Einer dieser jungen Japaner ging sogar so weit, seinen Kühlschrank herzuschenken. Als dann der Sommer kam, musste er erkennen, dass ein Kühlschrank doch ganz praktisch ist. Da frage ich mich doch, wie viel Minimalismus ist sinnvoll?

Vor einigen Tage hörte ich ein Kabarettprogramm. Der Kabarettist sagte: „Vor unserer Türe stehen die „hungrigen“ Inder und Chinesen, die etwas im Leben erreichen wollen. Zu denen sage ich: „Was wollt Ihr denn? Ich habe eh genug“.

Ein Satz, bei dem ich zwei Mal hinhorchen musste, der es aber in sich hat. Wir fühlen uns zum Minimalismus hingezogen, weil wir so viel haben, andere sehen das sicherlich nicht gleich.
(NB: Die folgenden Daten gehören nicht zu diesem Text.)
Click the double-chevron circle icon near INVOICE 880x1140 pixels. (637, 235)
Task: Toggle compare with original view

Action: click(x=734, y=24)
Ich sehe da Parallelen in der Entwicklung der japanischen Teezeremonie, wie wir sie heute kennen.

Sie wird oft gepriesen ob ihrer „einfachen“ Ästhetik. Nur das Wesentliche ist in einem Teeraum vorhanden. Einfache Gegenstände, diese aber von höchster Eleganz, werden verwendet. Eine einfache Schale aus grober Keramik, ein Holzkästchen aus Lack ohne Verzierung, für diese Einfachheit steht die minimalistische Ästhetik.
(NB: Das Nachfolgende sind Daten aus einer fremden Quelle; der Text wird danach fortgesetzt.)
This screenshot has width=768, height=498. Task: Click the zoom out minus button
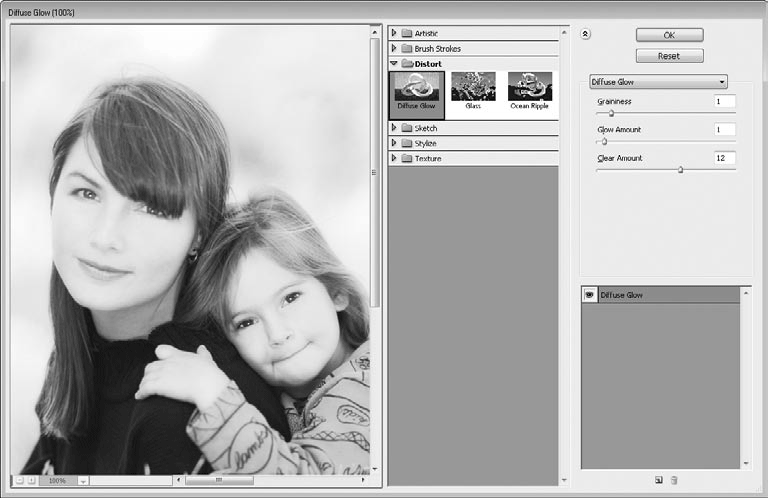tap(20, 481)
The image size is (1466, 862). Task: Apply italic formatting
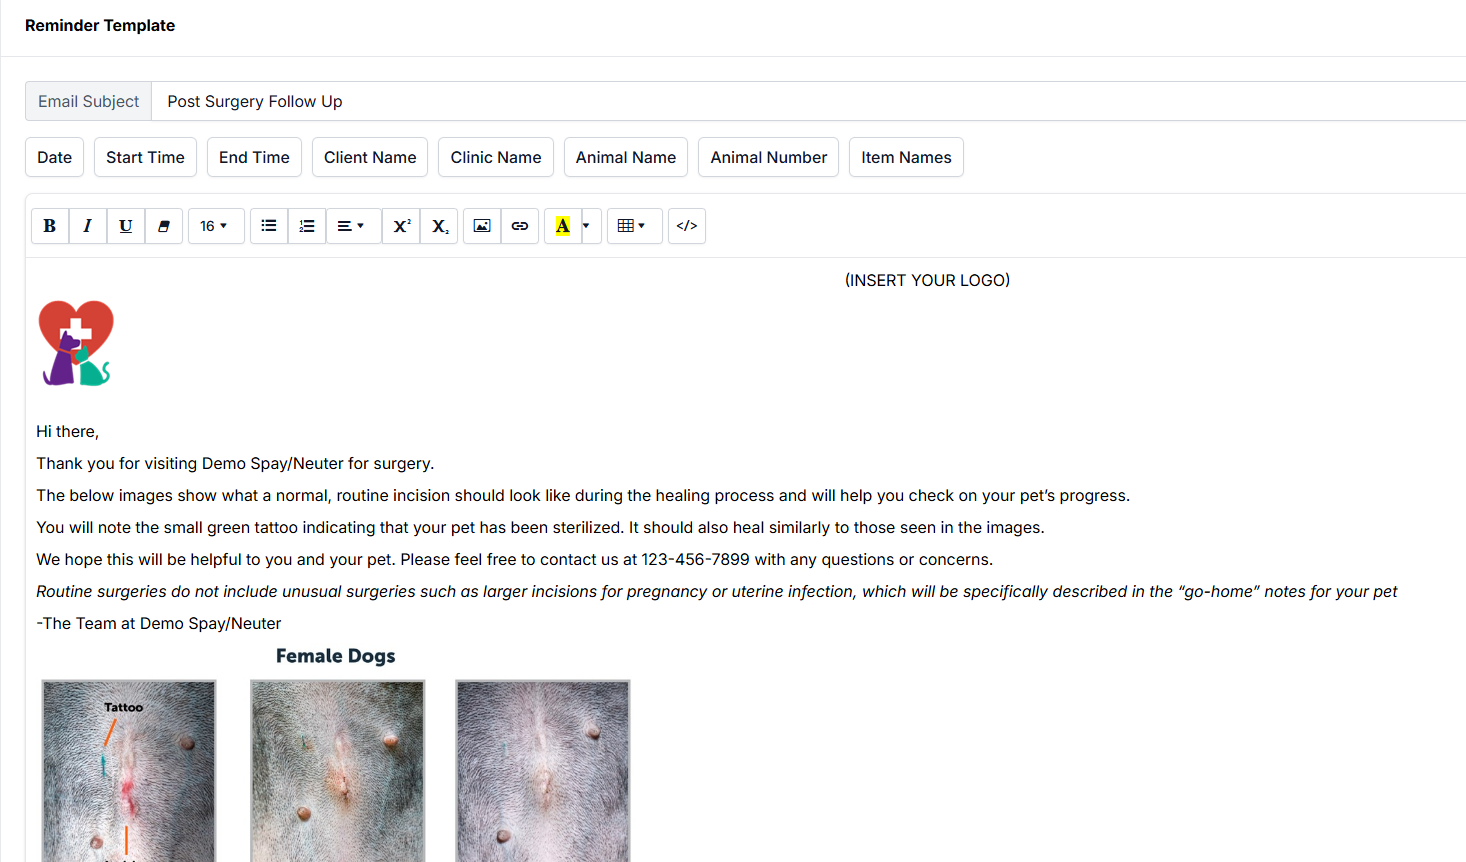coord(88,226)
Bevor der „Minimalismus“ in der Teezeremonie Einzug hielt, sah es jedoch ganz anders aus: Shogun Toyotomi Hideyoshi liebte großen Prunk. Er ließ sich einen Teeraum bauen, wo alle Gegenstände aus Gold hergestellt waren – ausgenommen dem Teebesen aus Bambus,  einem weissen Tuch und einem hölzernen Wasserschöpfer. Die Wände waren vergoldet und die Papierschiebewände nicht mit weissem Papier, sondern mit einem roten Teppich bespannt. Genau zu dieser Zeit trat der Reformer Sen no Rikyu auf. Er führte den schmucklosen Teeraum ein und entkleidete die Utensilien allen zusätzlichen Schmucks. Er schuf die radikal minimalistische Teezeremonie, wie wir sie heute kennen.

Ungefähr an so einem Punkt stehen wir heute auch. Jene Menschen, die zu viel haben, träumen vom einfachen Leben. Doch wirklich tauschen möchte wohl niemand mit einer chinesischen Fabriksarbeiterin, die in einer Einzimmerwohnung nur mit dem Nötigsten lebt .

Daher ist meine heutige Erkenntnis: Die Sehnsucht nach Minimalismus wächst nur auf dem Boden des Überflusses.